* What the task requires *
Reproduce the items from the start through the line containing "click(499, 212)", substituting "drop-down list" for "dropdown" and leaving everything else unchanged.

--- start Data to use ---

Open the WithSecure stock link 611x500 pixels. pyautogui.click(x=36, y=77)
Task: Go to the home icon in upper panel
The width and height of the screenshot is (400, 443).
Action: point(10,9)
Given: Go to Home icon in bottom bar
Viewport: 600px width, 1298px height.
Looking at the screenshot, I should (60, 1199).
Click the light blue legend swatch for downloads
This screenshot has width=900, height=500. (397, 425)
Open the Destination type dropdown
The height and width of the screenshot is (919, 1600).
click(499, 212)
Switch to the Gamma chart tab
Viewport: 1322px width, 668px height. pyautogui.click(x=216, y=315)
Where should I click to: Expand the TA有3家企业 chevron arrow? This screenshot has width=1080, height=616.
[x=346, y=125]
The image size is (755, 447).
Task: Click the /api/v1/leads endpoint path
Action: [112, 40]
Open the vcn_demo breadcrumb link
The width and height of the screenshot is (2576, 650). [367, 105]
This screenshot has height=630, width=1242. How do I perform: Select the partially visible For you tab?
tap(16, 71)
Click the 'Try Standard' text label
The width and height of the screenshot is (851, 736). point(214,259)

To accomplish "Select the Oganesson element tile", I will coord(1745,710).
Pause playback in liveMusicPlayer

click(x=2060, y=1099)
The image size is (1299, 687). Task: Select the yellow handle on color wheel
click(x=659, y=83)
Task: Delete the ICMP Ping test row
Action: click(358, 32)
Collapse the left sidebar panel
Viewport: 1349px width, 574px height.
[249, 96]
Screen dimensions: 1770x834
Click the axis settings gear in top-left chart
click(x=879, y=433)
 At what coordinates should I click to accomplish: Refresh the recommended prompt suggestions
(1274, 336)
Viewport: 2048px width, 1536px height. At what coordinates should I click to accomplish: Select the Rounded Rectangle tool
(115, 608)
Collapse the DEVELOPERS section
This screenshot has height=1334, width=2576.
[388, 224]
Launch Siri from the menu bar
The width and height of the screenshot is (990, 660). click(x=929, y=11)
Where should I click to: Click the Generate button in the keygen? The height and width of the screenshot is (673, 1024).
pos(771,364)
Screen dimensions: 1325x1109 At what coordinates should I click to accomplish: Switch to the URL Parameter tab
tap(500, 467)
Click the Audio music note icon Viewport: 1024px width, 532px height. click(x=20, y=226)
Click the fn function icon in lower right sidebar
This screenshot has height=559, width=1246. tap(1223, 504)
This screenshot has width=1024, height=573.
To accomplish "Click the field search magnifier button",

--- end Data to use ---

* Full output *
Open the WithSecure stock link 611x500 pixels. pyautogui.click(x=36, y=77)
Task: Go to the home icon in upper panel
The width and height of the screenshot is (400, 443).
Action: point(10,9)
Given: Go to Home icon in bottom bar
Viewport: 600px width, 1298px height.
Looking at the screenshot, I should (60, 1199).
Click the light blue legend swatch for downloads
This screenshot has width=900, height=500. (397, 425)
Open the Destination type drop-down list
The height and width of the screenshot is (919, 1600).
click(499, 212)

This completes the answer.